-- DOCUMENT EXTRACT --
__________

Unlike the unwind action from April 16-19, when whales were releasing reserves as the price corrected, this change in position provides a different background, although the divergence is still active. However, traders should continue to monitor whale movements, as this group tends to suddenly release their asset reserves.
Confirmation of this change depends on the funding rate and open interest, whether they will trigger further correction from the existing divergence.
Funding Rate Reverses, Different from Last Week’s Setup
In the derivatives market, traders’ position setup this time differs from mid-April. ETH open interest is around US$12.3 billion, nearly the same as when the divergence occurred on April 17. But, Ethereum’s funding rate has actually reversed direction.
On April 17, the funding rate was at -0.003%, indicating a market leaning toward short positions. That short bias created a squeeze opportunity. When the price reversed from the April 19 low (after the divergence), trapped shorts had to close their positions, supporting a rebound. Now, the funding rate is slightly positive, meaning more traders are holding long positions.
This change is quite significant. Although the long positions are not very large, combined with the bearish divergence signal, it creates a scenario opposite to last week. If a correction occurs, liquidating long positions could actually deepen the price decline, rather than trigger a short squeeze and rebound. However, the funding rate is still far from extreme levels that could directly trigger a squeeze in either direction.
With whale flows supporting gains but the market position tending to be long, Ethereum’s price chart now becomes a key factor.
Important Price Levels Determine the Next Direction
The ETH price chart shows a decision zone. To invalidate the bearish setup, ETH must close above $2,377, which is the 0.236 Fibonacci level and currently the main resistance for a rebound.
The downside scenario heavily depends on whales maintaining their current positions. If ETH fails to reclaim the $2,377 level and whale reserves decrease, $2,252 will be the first testing area, as previously mentioned. This area coincides with a cluster of ETH cost basis concentrations.
Data from Glassnode shows that 716,028 ETH are in the $2,231 to $2,250 cost basis range. Holders within this cost basis did not sell during the ETH correction on April 17-19. This could be the reason why $2,252 managed to hold as support earlier.
If $2,252 does not hold, the next major demand zone is between $2,067 and $2,085. This cluster contains 1,417,672 ETH in cost basis, nearly twice the supply at the $2,252 level.
If the price breaks below this level, ETH could move toward a lower level around $1,935.
One more important point: the divergence remains active, but whale flows have changed since April 17. Therefore, this correction may not be as deep as before. Still, if whale distribution continues, the main difference between last week’s scenario and now will disappear.
If the daily price closes above $2,455, the 0.382 Fibonacci level, there is a chance for the price to move toward $2,517. Further targets are at $2,580, $2,783, and $3,112.
However, if the price drops below $2,252, ETH’s chart has a key support at $2,082, which is also the largest demand zone above $2,000. This means the $2,252 level acts as a boundary between a light correction and a deeper decline into the cost basis zone of 1.4 million ETH.

__________

-- REQUIREMENT --
Reproduce everything in the Ethereum price analysis from "With whale flows" down to "for a rebound.", word for word.

-- MATERIAL --
__________

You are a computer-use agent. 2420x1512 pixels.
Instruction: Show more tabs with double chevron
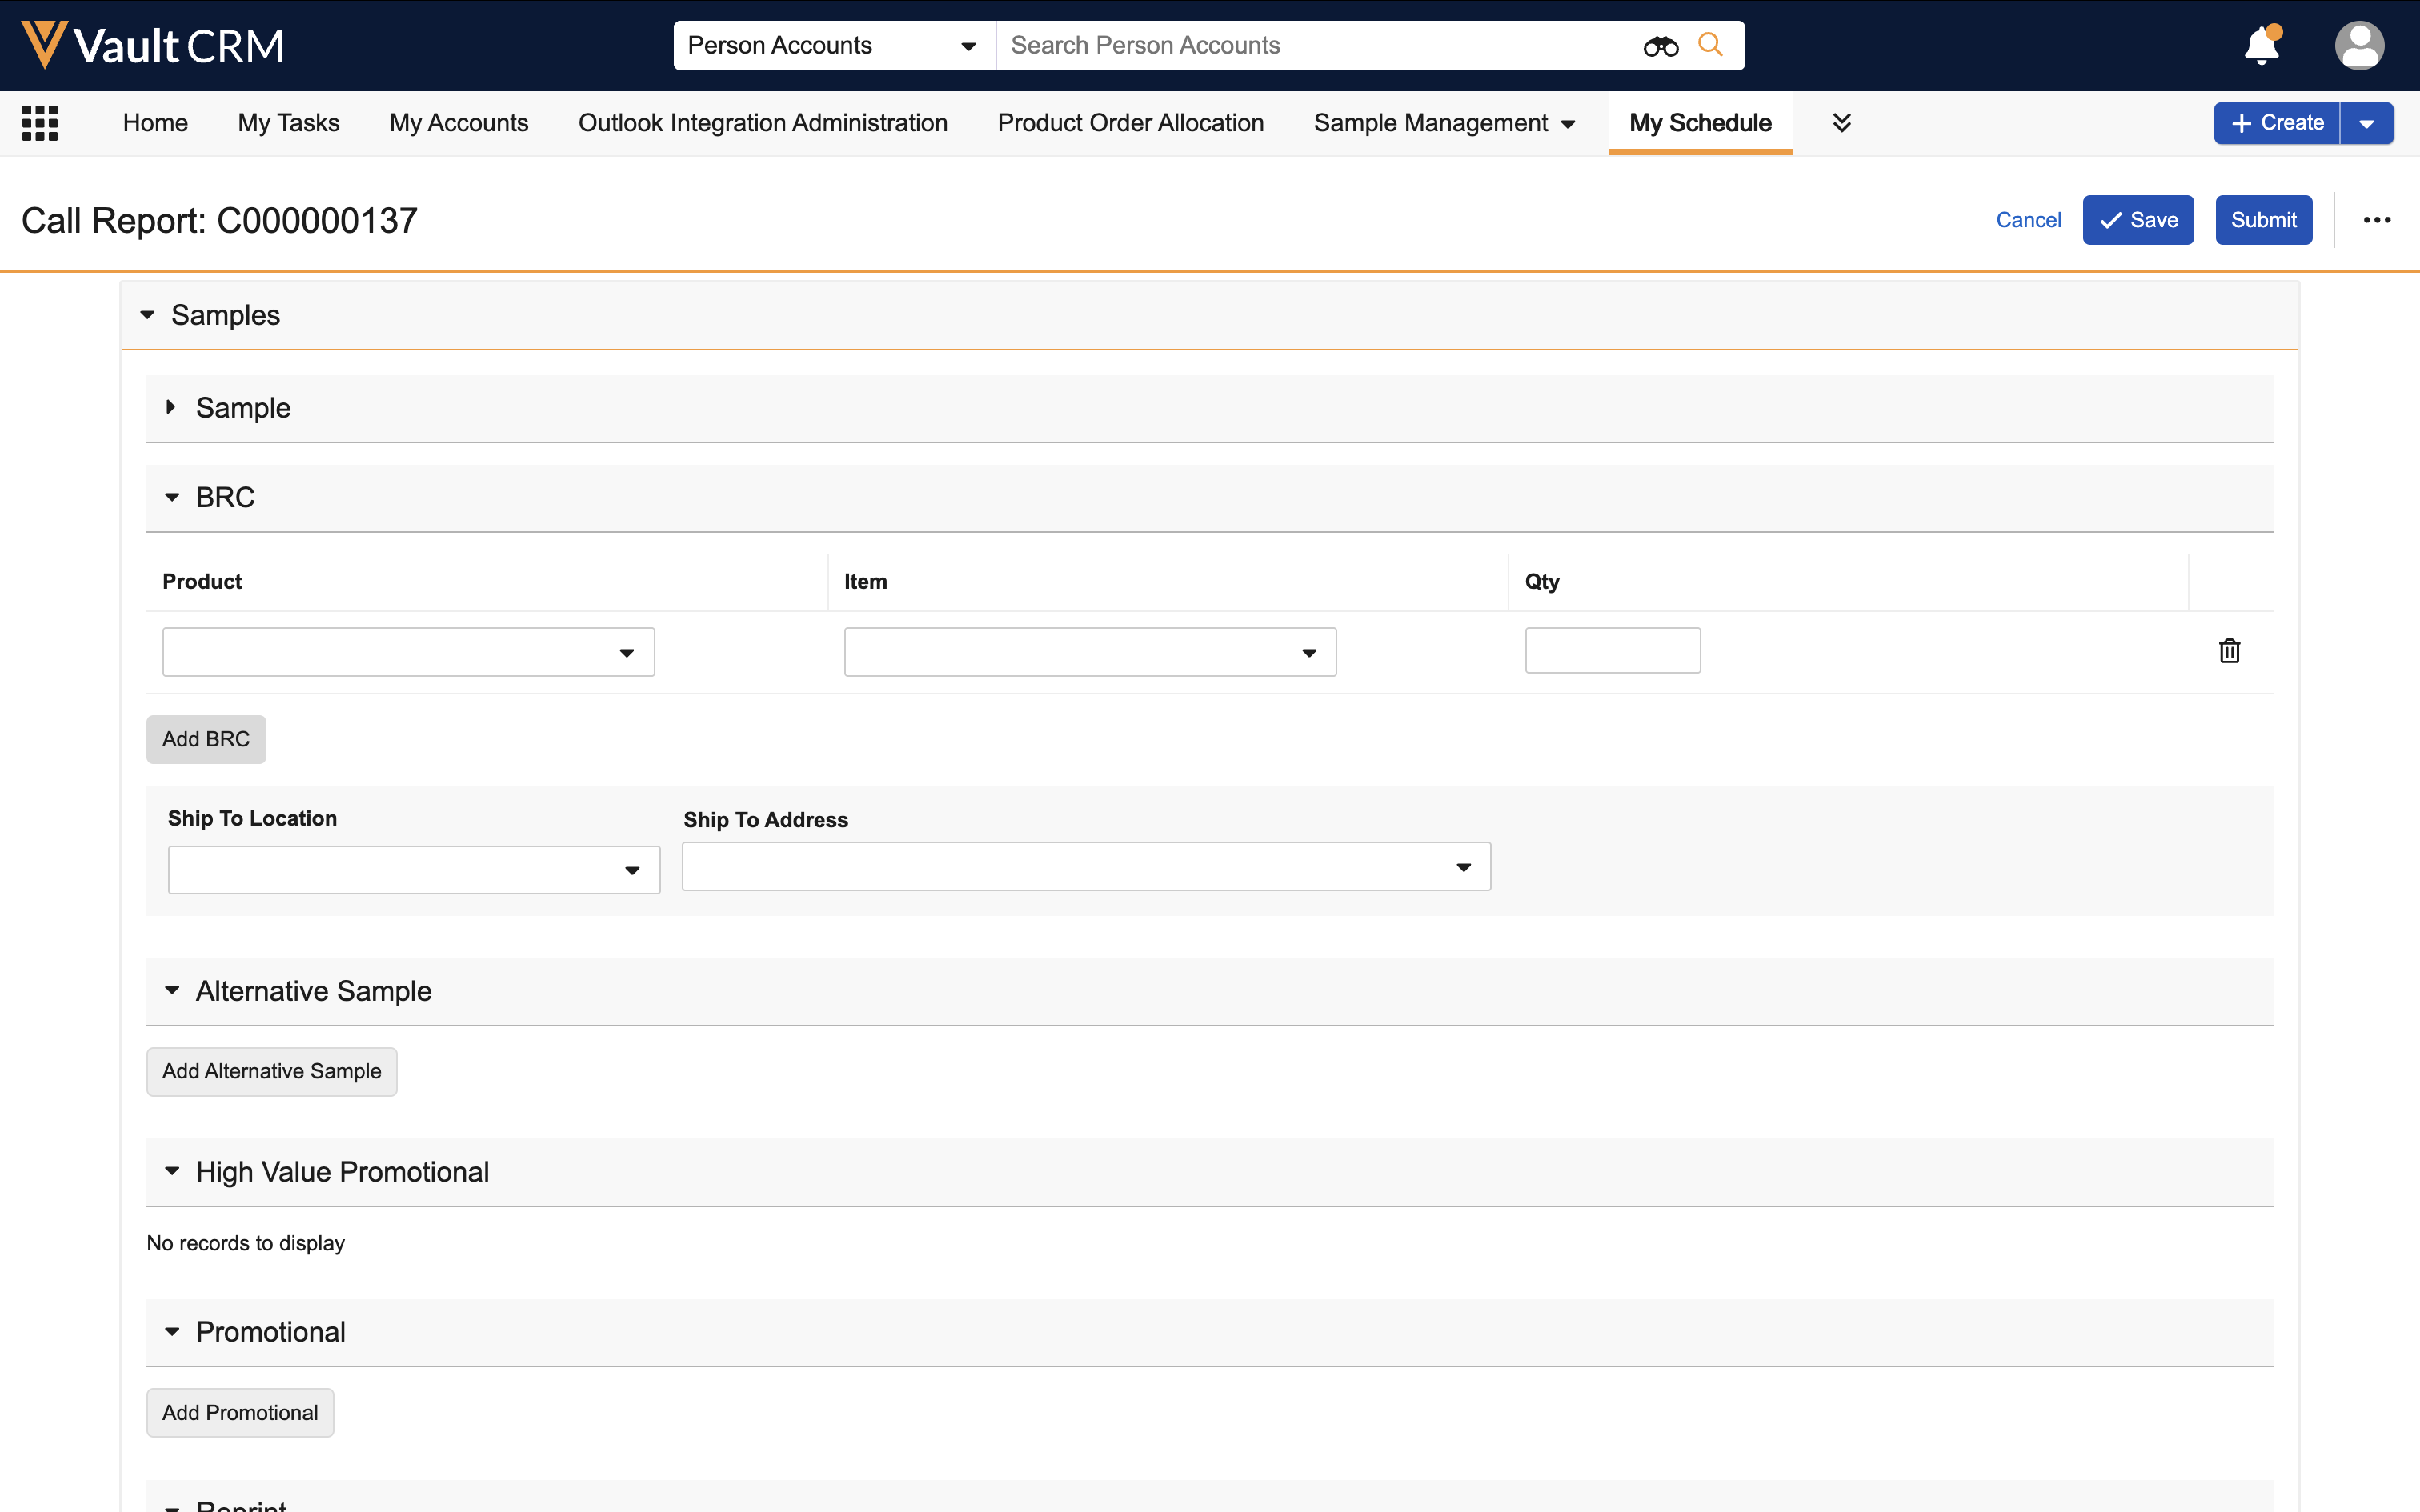pyautogui.click(x=1841, y=123)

__________

-- EXERCISE SOLUTION --
With whale flows supporting gains but the market position tending to be long, Ethereum’s price chart now becomes a key factor.
Important Price Levels Determine the Next Direction
The ETH price chart shows a decision zone. To invalidate the bearish setup, ETH must close above $2,377, which is the 0.236 Fibonacci level and currently the main resistance for a rebound.